Risk Indicators & Red Flags

  • Material weaknesses in ICFR (EPS and complex equity accounting) .
  • Significant dilution potential (SEPA; increased plan reserves; 2025 authorized share increase; reverse split authority) .
  • Related‑party linkages (HEL; Brookstone affiliations); mitigated by independent committee process .
  • No executive ownership guidelines; potential alignment gap .

Investment Implications

  • Alignment: Heavy equity-based compensation and sizable personal holdings align CEO incentives with equity value; however, absence of ownership guidelines and large time-based RSA overhang through 2028 can create periodic selling pressure risk .
  • Execution vs. control risk: Strong delivery on Project Dorothy 2 and pipeline activity are positives, but material control weaknesses and continued operating losses warrant a discount and sustained governance focus .
  • Dilution/financing overhang: SEPA, reverse split preparedness, and authorized share increase point to ongoing equity financing needs; monitor equity issuance cadence and plan utilization .
  • Governance: Separation of CEO and Executive Chairman with a Lead Independent Director and independent key committees helps oversight; lender observer rights add transparency but also complexity.
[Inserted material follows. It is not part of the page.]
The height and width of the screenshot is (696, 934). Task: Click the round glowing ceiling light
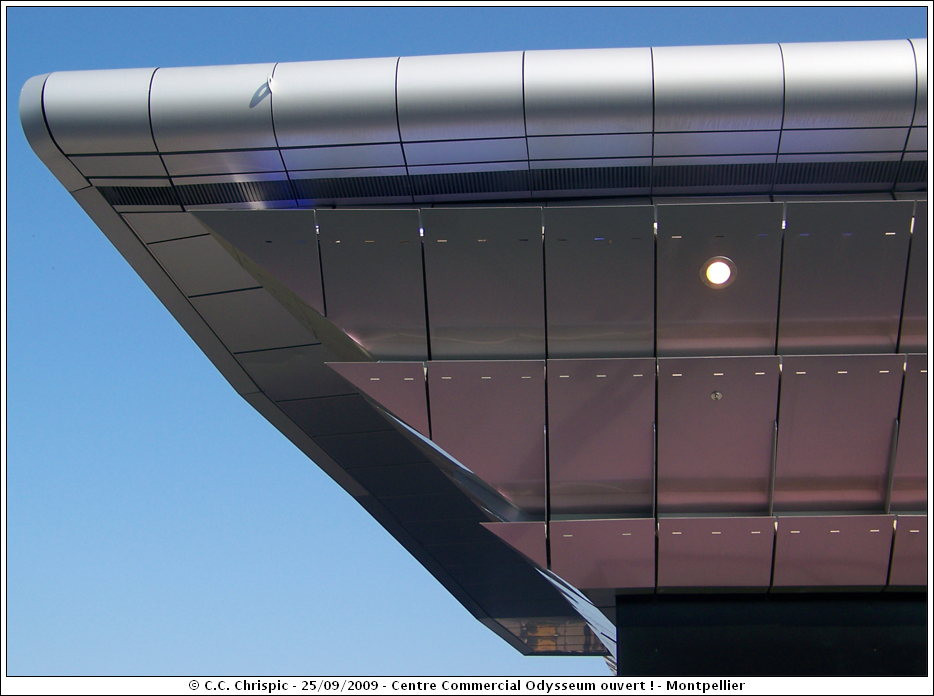pos(717,272)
Related‑party history underscores the need to track committee independence and approvals on future transactions .

Appendix: Additional ownership context (as of special proxies)

  • Beneficial ownership at Sep 29, 2025 lists Belizaire at 1,221,700 shares (1.9%) with detailed RSA vesting schedules; group (directors/officers) at 10.1% .
  • Mid‑2025 ownership (June 30, 2025): Belizaire 805,306 shares (4.2%); group at 23.7% amid smaller share count pre‑subsequent issuances .
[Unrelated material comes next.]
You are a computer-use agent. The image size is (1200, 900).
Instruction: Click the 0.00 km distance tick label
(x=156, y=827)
Appendix: Control and stock comp disclosures (Q3’25 10‑Q)

  • Stock‑based compensation for nine months ended Sep 30, 2025 increased by ~$2.4M YoY, reflecting grants to directors/officers in 2024–2025 and employee grants; SAL/benefits up on performance bonuses settled Oct 2025; professional/legal fees up on SEC, Project Kati, and complex accounting support .

Notes on performance table: Values retrieved from S&P Global.